Rassenkeuze verbeteren
Omdat er weinig kennis aanwezig was van de AM-situatie op perceels- en bedrijfsniveau was het voor 2017 voor veel percelen moeilijk om geschikte rassen te adviseren. Nu er de komende jaren mee systematisch wordt bemonsterd en de gegevens worden gekoppeld met de uitslagen van rassenkeuzetoets(en) kan de rassenkeuze de komende jaren steeds gerichter zijn.

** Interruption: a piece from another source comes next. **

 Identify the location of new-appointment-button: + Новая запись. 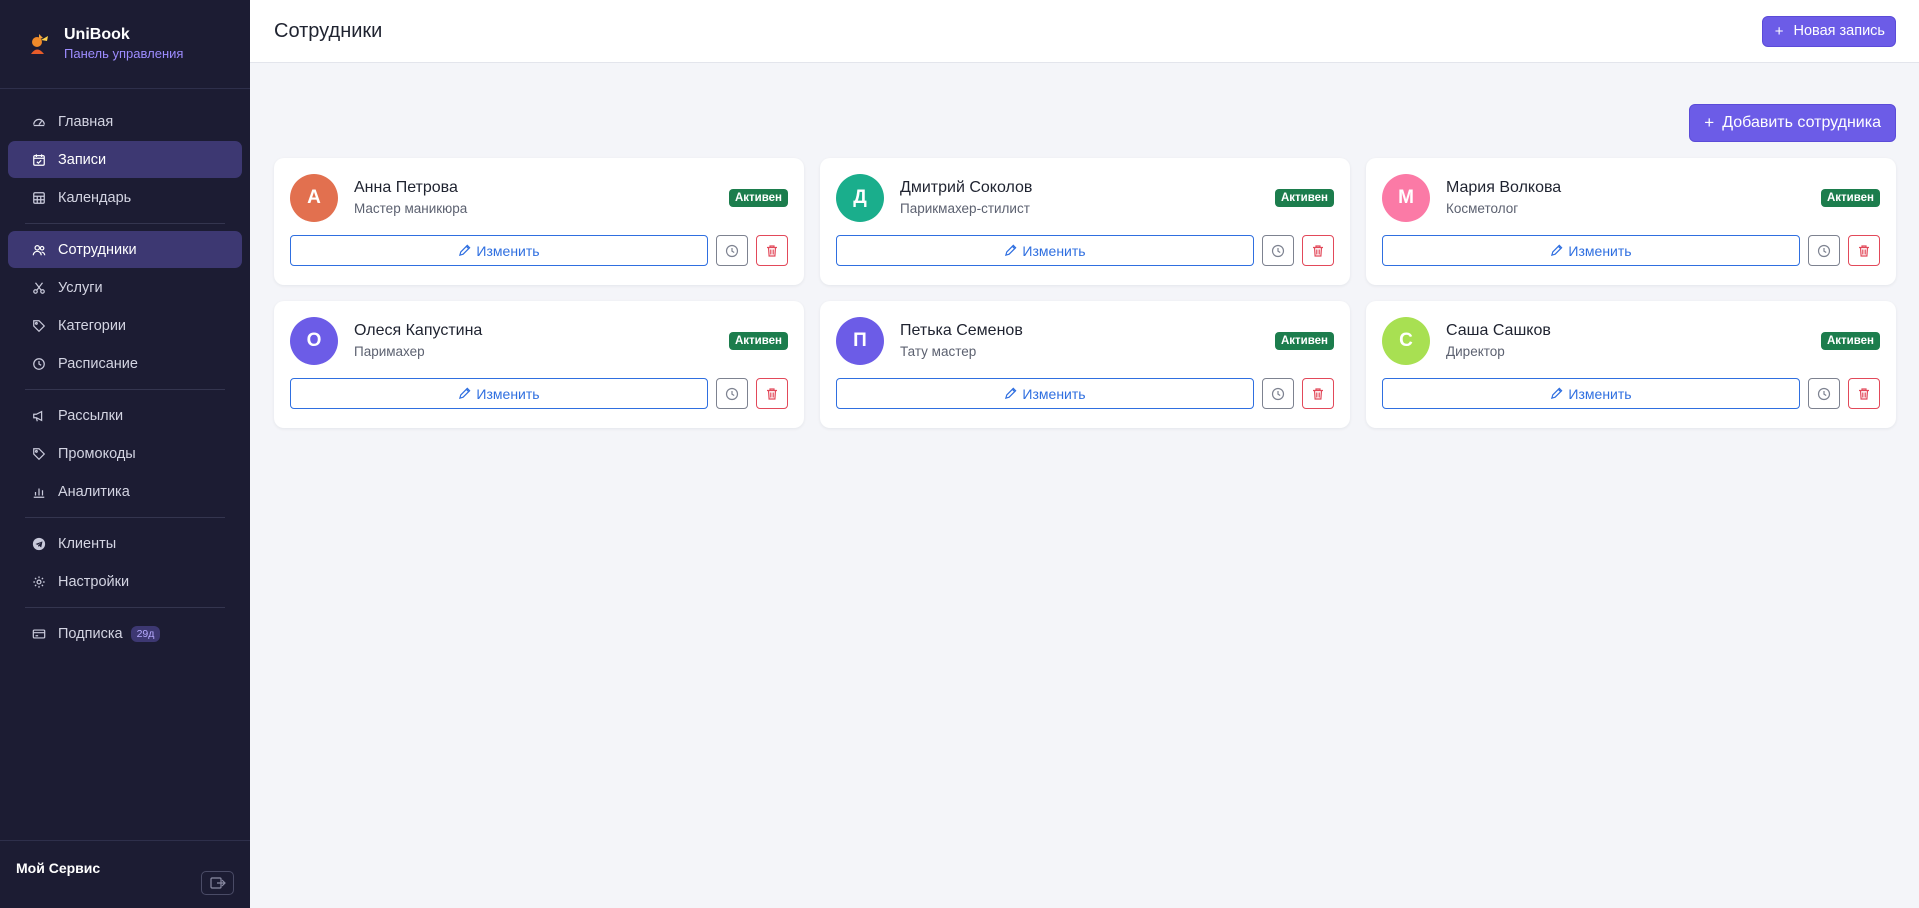
(1828, 31).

Opvallend bij de resultaten van de rassenkeuzetoetsen is dat bij de meeste percelen, ondanks een beperkt aantal geteste resistente rassen (meestal maar 6-7), er toch wel 1 of 2 rassen worden gevonden die in de “beste groep” vallen. Door komend seizoen de keuze van de te testen rassen in de rassenkeuzetoetsen sterk te verbeteren, wordt de kans op een goede match tussen een resistent ras en een virulente AM-populatie steeds groter.
Om de biodiversiteit aan saprofage aaltjes op meer of minder AM-besmette plekken in beeld te brengen, zijn deze zomer in en rond valplekken grondmonsters genomen. Dit biedt kansen om eventuele relaties in de opbouw van verschillende saprofage-aaltjespopulaties en de natuurlijke weerbaarheid tegen schade te onderzoek.
Aanbevelingen voor telers
Het Hilbrands Laboratorium heeft voor de telers een aantal aanbevelingen opgesteld. Zo is en blijft hygiëne een belangrijk onderwerp. Een advies is om machines minimaal bezemschoon te houden. Bij eigen vermeerdering adviseert HLB hiervoor alleen percelen met géén of hooguit een lichte AM-besmetting te gebruiken. Een goed bemonsteringsplan is noodzakelijk. Blijkt dat er na bemonstering van een ras weinig levende larven en eieren zijn, dan is het niet zinvol om van ras te wisselen.
Wat de bemonstering zelf betreft wordt aanbevolen dit zoveel mogelijk direct na de oogst van de aardappelen te doen (2,5 liter grond per hectare). Bij voldoende larven per 200 ml (> 1000) kan een virulentietoets worden ingezet en bij meer larven (>3000) kan een rassenkeuzetoets met meerdere rassen worden ingezet. Percelen met virulente AM-populaties moeten de eerstvolgende teelten met aardappelen intensief worden gevolgd (AM-bemonstering).